Start of Block

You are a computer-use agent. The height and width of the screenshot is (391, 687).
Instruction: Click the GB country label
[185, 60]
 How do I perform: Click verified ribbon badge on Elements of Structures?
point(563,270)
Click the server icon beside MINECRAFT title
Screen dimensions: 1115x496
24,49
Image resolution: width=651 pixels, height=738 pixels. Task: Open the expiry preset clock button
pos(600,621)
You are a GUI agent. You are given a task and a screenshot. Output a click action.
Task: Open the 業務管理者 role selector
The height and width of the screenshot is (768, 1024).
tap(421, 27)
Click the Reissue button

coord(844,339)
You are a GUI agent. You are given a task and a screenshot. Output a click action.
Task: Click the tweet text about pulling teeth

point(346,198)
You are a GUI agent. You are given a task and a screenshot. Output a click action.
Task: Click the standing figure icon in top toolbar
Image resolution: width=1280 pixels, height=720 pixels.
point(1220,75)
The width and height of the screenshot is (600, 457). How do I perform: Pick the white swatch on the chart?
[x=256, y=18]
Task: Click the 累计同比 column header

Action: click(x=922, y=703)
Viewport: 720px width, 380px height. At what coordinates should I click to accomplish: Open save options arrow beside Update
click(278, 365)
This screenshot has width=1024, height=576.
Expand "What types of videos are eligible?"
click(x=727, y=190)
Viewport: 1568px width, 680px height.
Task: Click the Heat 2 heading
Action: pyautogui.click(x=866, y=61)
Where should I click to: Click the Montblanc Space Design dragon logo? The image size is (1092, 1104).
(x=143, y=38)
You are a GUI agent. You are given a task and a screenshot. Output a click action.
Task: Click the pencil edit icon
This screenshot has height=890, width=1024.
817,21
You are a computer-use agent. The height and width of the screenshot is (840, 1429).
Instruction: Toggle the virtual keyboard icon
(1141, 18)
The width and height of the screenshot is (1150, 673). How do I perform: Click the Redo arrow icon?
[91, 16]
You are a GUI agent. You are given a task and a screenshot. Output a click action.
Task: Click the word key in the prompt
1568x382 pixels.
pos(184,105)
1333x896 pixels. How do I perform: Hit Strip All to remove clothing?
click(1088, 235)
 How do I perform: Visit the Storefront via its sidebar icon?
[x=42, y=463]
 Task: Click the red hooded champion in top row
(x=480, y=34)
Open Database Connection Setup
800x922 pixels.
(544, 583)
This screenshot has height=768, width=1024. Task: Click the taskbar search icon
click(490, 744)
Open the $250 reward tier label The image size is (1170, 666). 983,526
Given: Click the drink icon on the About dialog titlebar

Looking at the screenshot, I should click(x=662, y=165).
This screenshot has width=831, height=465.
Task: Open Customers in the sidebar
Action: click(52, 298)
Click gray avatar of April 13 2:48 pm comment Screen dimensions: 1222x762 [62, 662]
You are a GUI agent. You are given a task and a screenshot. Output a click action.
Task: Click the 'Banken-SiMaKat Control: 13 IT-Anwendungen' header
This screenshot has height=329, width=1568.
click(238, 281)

End of Block

Try it
All lines above that include the word "computer" should be located and copied.

The answer
You are a computer-use agent. The height and width of the screenshot is (391, 687).
You are a computer-use agent. The height and width of the screenshot is (840, 1429).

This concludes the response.